As to who is my neighbor? Next Sunday Jesus answers that in the parable of the Good Samaritan. 

So to summarize: We heard about three would-be followers of Jesus who all turned away from Kingdom Life…. when they learned that they could not continue in the old way of going through life asleep…

To be awake is to be aware.

Birds have nests and foxes have dens… but the Son of Man has nowhere to lay his head… Jesus is saying that Kingdom Life entails a new way of seeing the world in which we live.

 

It means we should not invest too much of ourselves and our money into permanency… We are People of the Way.

 

The other two would-be followers also had conditions… each involved putting the family first and Kingdom-Life second.  Jesus said… it won’t work. Your family can only have meaning if you can see them through the lenses of the Kingdom, which is another way of saying that you need to wake up.

 

So as we celebrate America’s birthday it might be worth remembering where true security lies. 

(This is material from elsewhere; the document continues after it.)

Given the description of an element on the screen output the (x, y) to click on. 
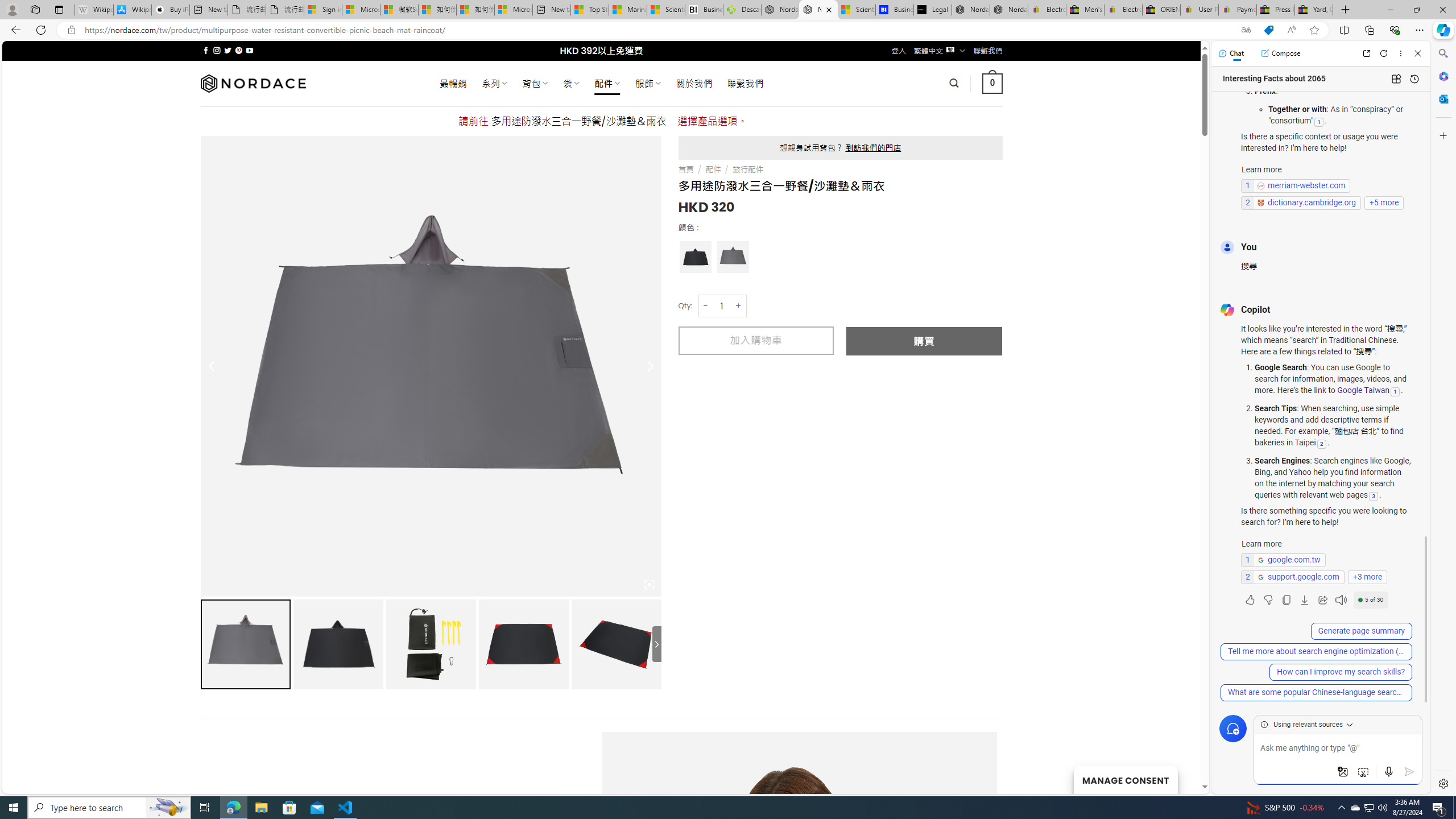
Follow on Twitter (227, 50)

It might be worth recalling that real security lies in insecurity… not in weapons of mass destruction or drones or pension funds … or flag-waving!

 

Using the metaphor of the Kingdom Work, Jesus is telling us that instead of diminishing the risks we are challenged to take them on… All of them, and they are many.

 

The economy… as we continue to do battle with Corporate Greed and Banking Monopolies and we are told some banks are “too big to fail.”

 

It seems that too many of our brothers and sisters were invested in the illusion that home values could never go down…

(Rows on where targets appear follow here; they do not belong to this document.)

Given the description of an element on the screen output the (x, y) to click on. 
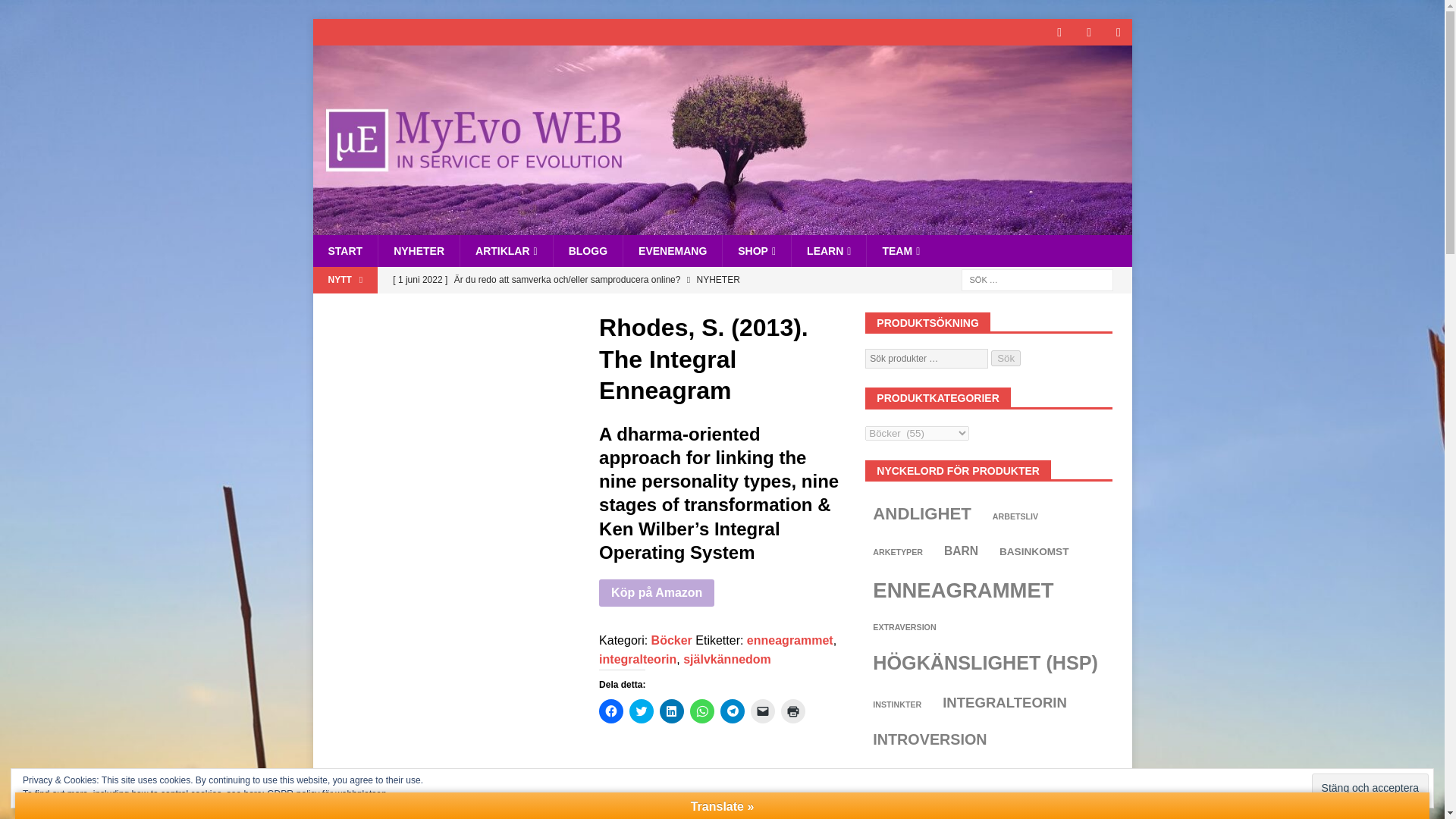
NYHETER (418, 250)
ARTIKLAR (506, 250)
LEARN (828, 250)
START (345, 250)
MyEvo WEB (722, 225)
BLOGG (588, 250)
TEAM (900, 250)
EVENEMANG (672, 250)
SHOP (756, 250)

Like all illusions, when reality hits people get hurt.

 

To wake up, means that we celebrate with Jesus when the Good News is received, but even that celebration comes with a word of caution “rejoice not that the spirits submit to you, but rejoice that your names are written in heaven” 10.20 and heaven is not some far-away place it is in the here and now… it is for those who are awake.

 

It is for those who pray “Your kingdom come, your will be done, on earth as it is in heaven…” And the words are more than pretty words, are more than wishful thinking, but are the wake-up call that indeed the lightning flash that ignites the world with the love of God is for not just a chosen few but for all of our sisters and brothers everywhere. Amen.